## HOW TO COMPLETE THIS TASK
Continue the article on managing spring allergies during the COVID-19 pandemic from the point where it stops.
BEGIN DOCUMENT EXTRACT
Managing Spring Allergies During COVID-19 Pandemic

managing spring allergies

After months of cold, we welcome the end of winter and the blooming colors of spring. As much as most of us enjoy springtime, we are not so thrilled with the spring allergies that follow. Spring allergies are common and there is no cure.  However, specific prevention strategies can help ease discomfort and control the symptoms. Allergy-prone people need to understand what causes their allergies, what supplements could be taken instead of, or in addition to, medications, and how controlling their surrounding environment can reduce their symptoms.

During this spring of 2020, we are still in the midst of the COVID-19 pandemic. Many spring allergy sufferers worry that their symptoms, which may be similar to COVID-19, are signals of a more deadly disease.  I have written about the difference between Seasonal Allergy Symptoms vs. Covid-19 Symptoms as well as a short video on Facebook.  This article, however, is about how to manage your spring allergies and bring relief to your allergy symptoms.

Getting a breather from spring allergies is what we aim for.  In this article, we will explore how you can manage your spring allergies even while you shelter-in-place. However, before you start treating yourself, it is vital to establish a fair understanding of what causes your allergies. The most significant factor that triggers spring allergy is pollen. During springtime, trees, flowers, grass, and weeds release tiny particles into the environment. And these particles, when inhaled, tend to upset the body’s defenses. The immune system then releases antibodies to attack the allergens. Suddenly you end up with red itchy eyes, runny nose, constant sneezing, coughing, congestion, and other familiar symptoms.
END DOCUMENT EXTRACT
BEGIN DATA EXTRACT
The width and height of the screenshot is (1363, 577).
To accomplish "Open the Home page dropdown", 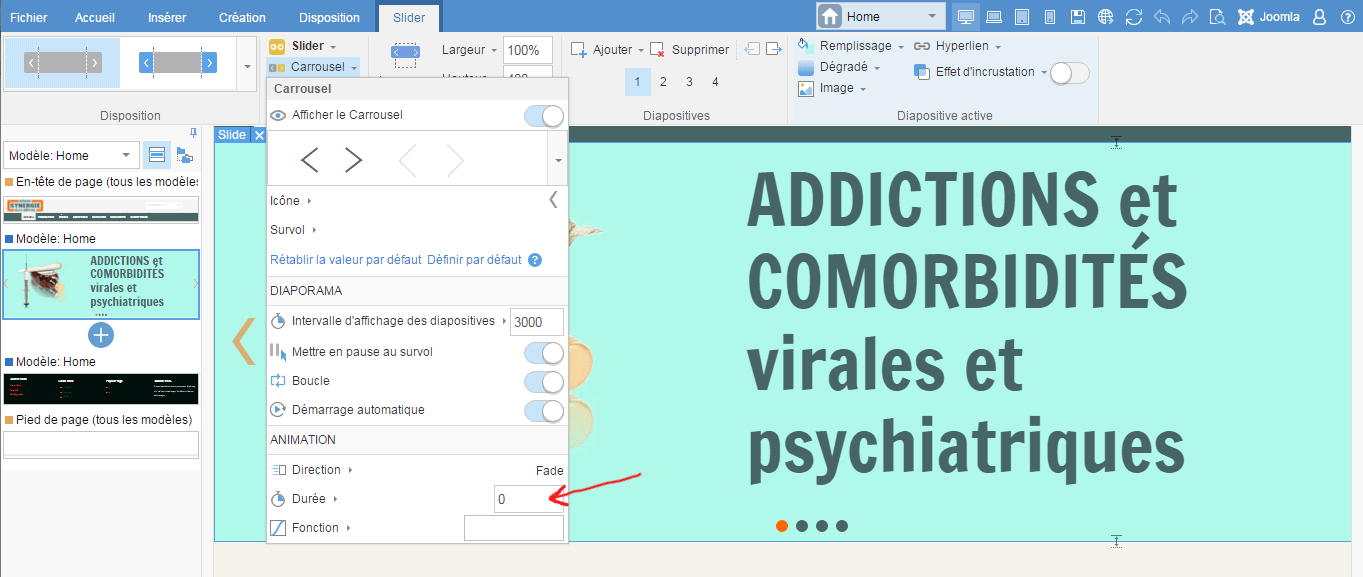I will pos(881,16).
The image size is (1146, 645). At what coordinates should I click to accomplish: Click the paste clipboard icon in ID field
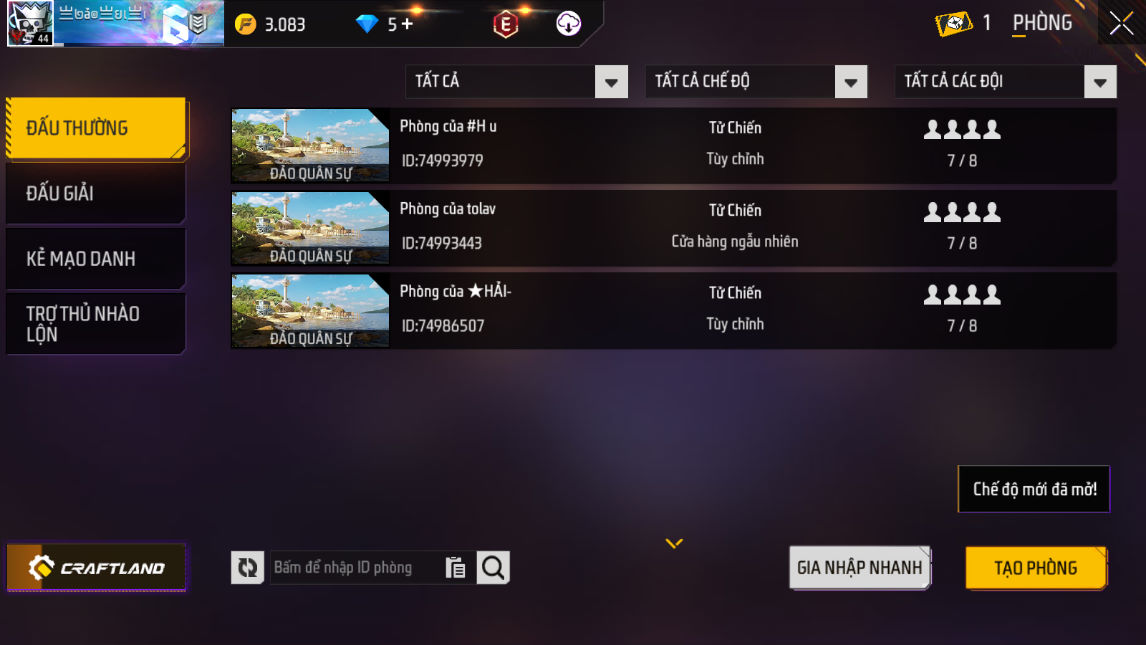click(x=455, y=568)
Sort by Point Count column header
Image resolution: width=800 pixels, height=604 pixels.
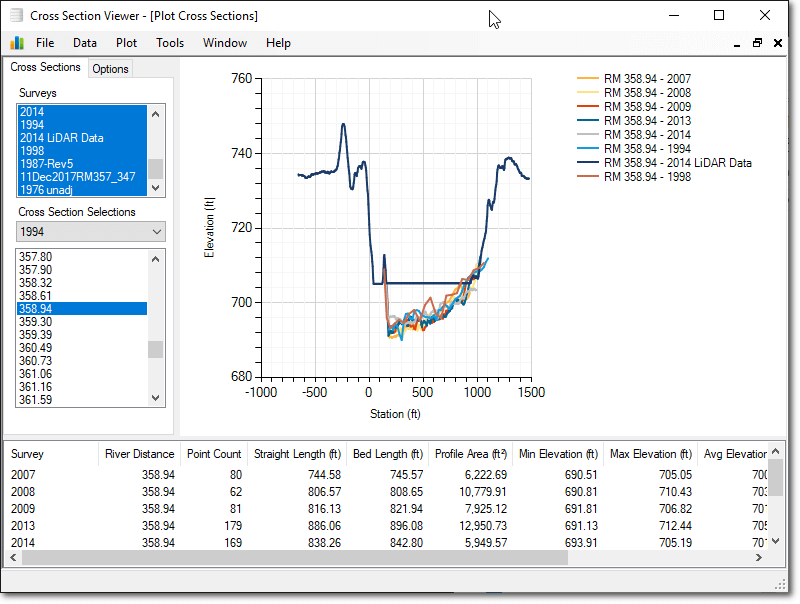(213, 454)
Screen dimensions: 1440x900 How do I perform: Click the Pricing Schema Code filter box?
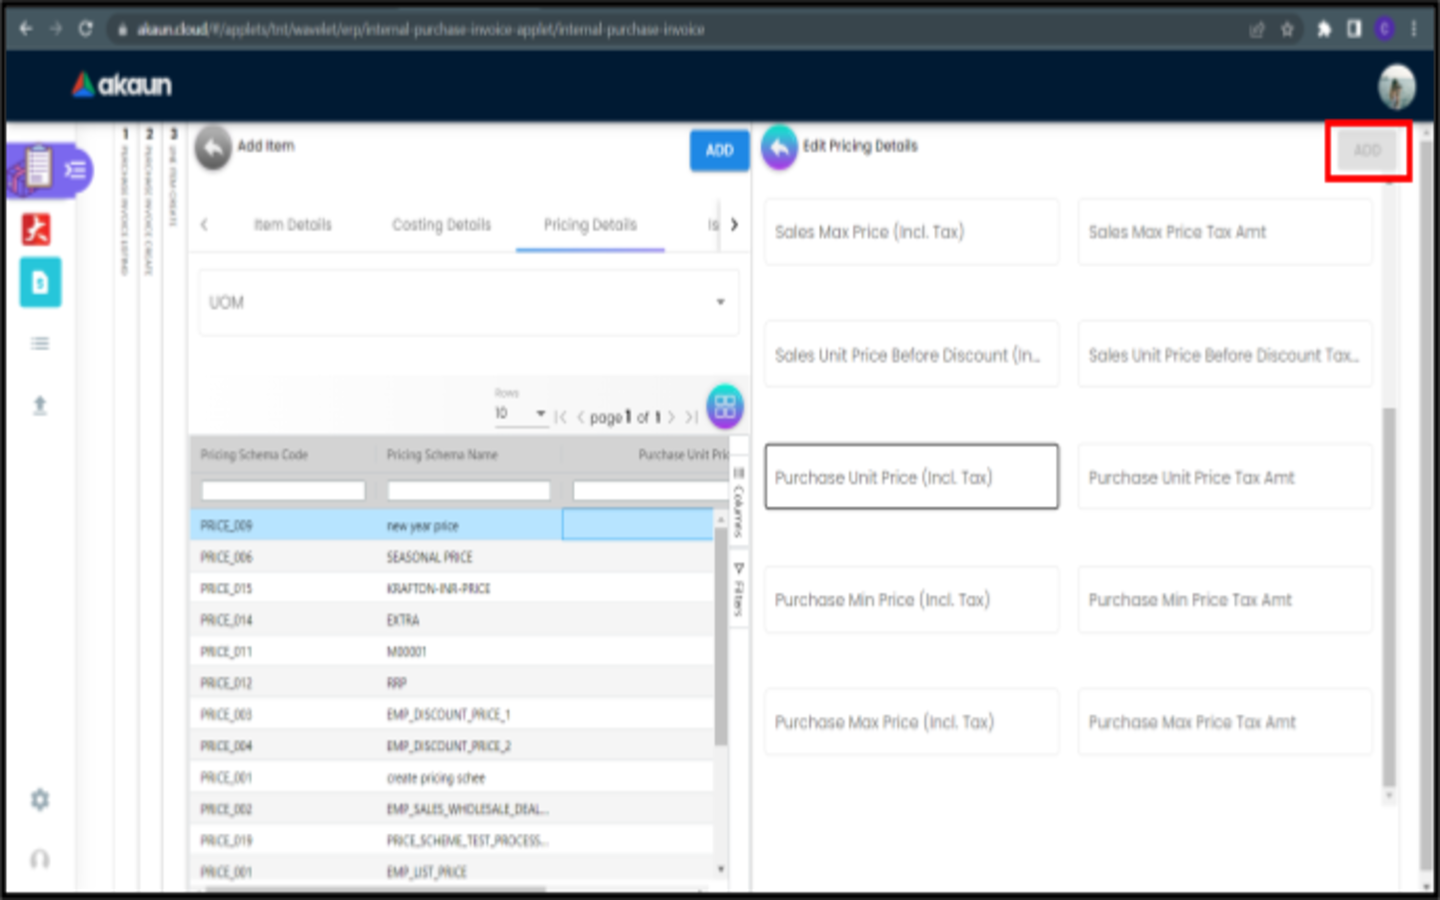(x=283, y=491)
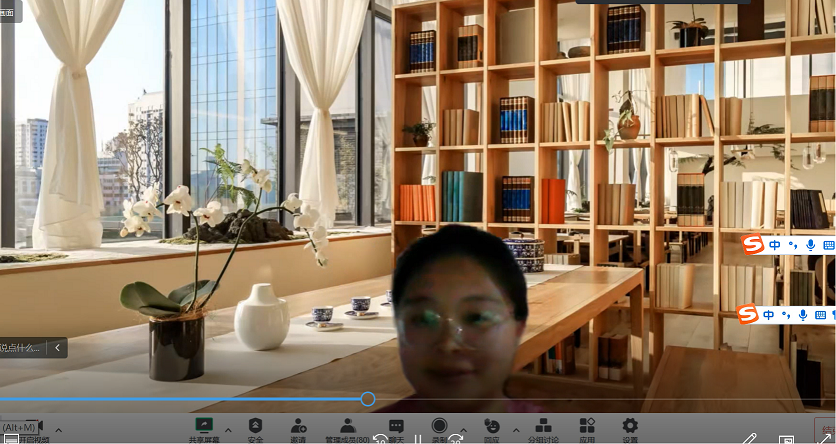Open the Apps icon in toolbar
This screenshot has width=836, height=444.
(587, 426)
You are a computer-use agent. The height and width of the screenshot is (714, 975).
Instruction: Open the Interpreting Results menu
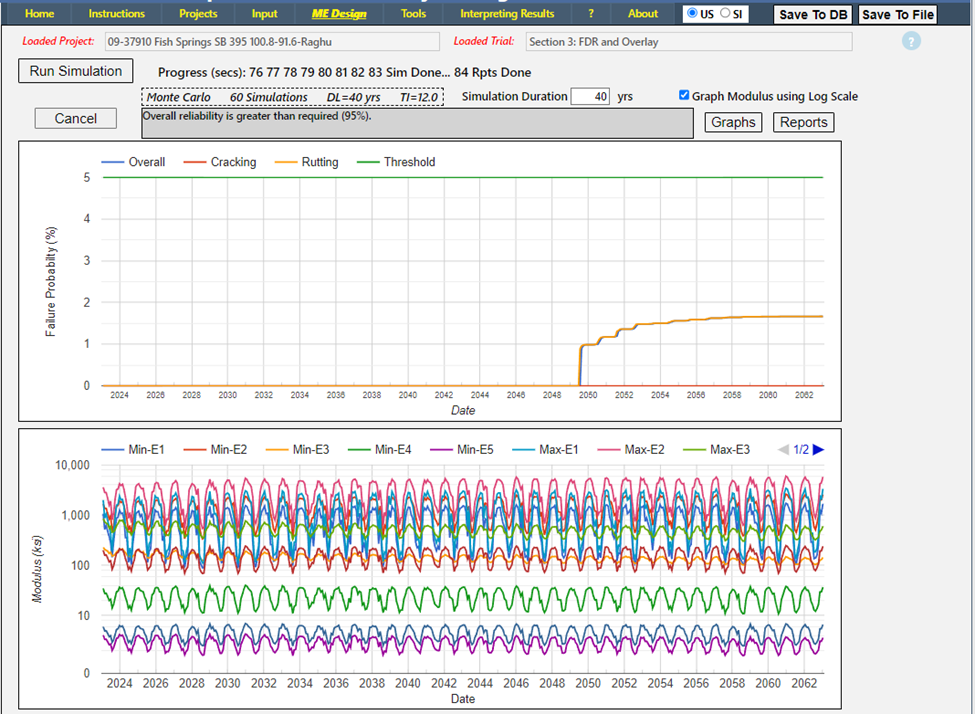pyautogui.click(x=507, y=13)
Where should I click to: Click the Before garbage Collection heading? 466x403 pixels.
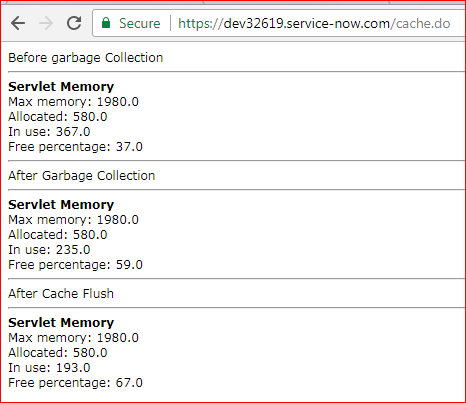pyautogui.click(x=86, y=58)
END DATA EXTRACT
## RESPONSE TO THE EXERCISE
Key strategies to help you prevent spring allergies

1. Limit your time outdoors

Allergists world-wide will you that the only sure way to manage your exposure to pollen is to stay indoors when the pollen count has increased beyond normal levels. That isn’t too difficult during the COVID-19 quarantine.  However, as some people start feeling antsy stuck in their homes, many venture out at the time of day when pollen is most prevalent. Pollen is usually at its peak from 5 am until 10 am and then again at dusk.  When you breathe pollen particles, they travel into your nose and lungs and eyes, triggering an uncomfortable allergic reaction. Staying inside, especially on windy days and during early morning or early evening hours, will help reduce allergic triggers.

Of course, staying in your house is not always possible nor reasonable throughout the entire spring even during normal conditions.  When heading out, wearing sunglasses helps keep your eyes safe from pollen and protects you from the photosensitivity that often accompanies spring allergies. If your allergies are severe, when you get back home, remember to shower and change clothes immediately to prevent pollen from contaminating your house.  Also, wash off the pollen and dust that may have collected on those glasses. When mowing the lawn, make use of a facemask or something to block the swirling pollen, dust, and grass particulates from entering your nose.


2. Over the counter medications

Most Americans automatically turn to over-the-counter (OTC) allergy medications in the hope that they will find relief. However, if you are not under the supervision of a holistic physician, then only use these medications for a short period of time even if they help to temporarily control your symptoms.

  • Nasal Sprays – if your nasal tissues are swollen, these sprays may temporarily soothe the swelling while allowing you to breathe better.
  • Antihistamines – these medications may provide some relief to your itchy, watery eyes and runny nose.
  • Decongestants – decongestants may help clear the congestion of mucus from the nasal passageways.
  • Eye Drops – for itchy, watery, and red eyes use saline eye drops as they are the safest on the market.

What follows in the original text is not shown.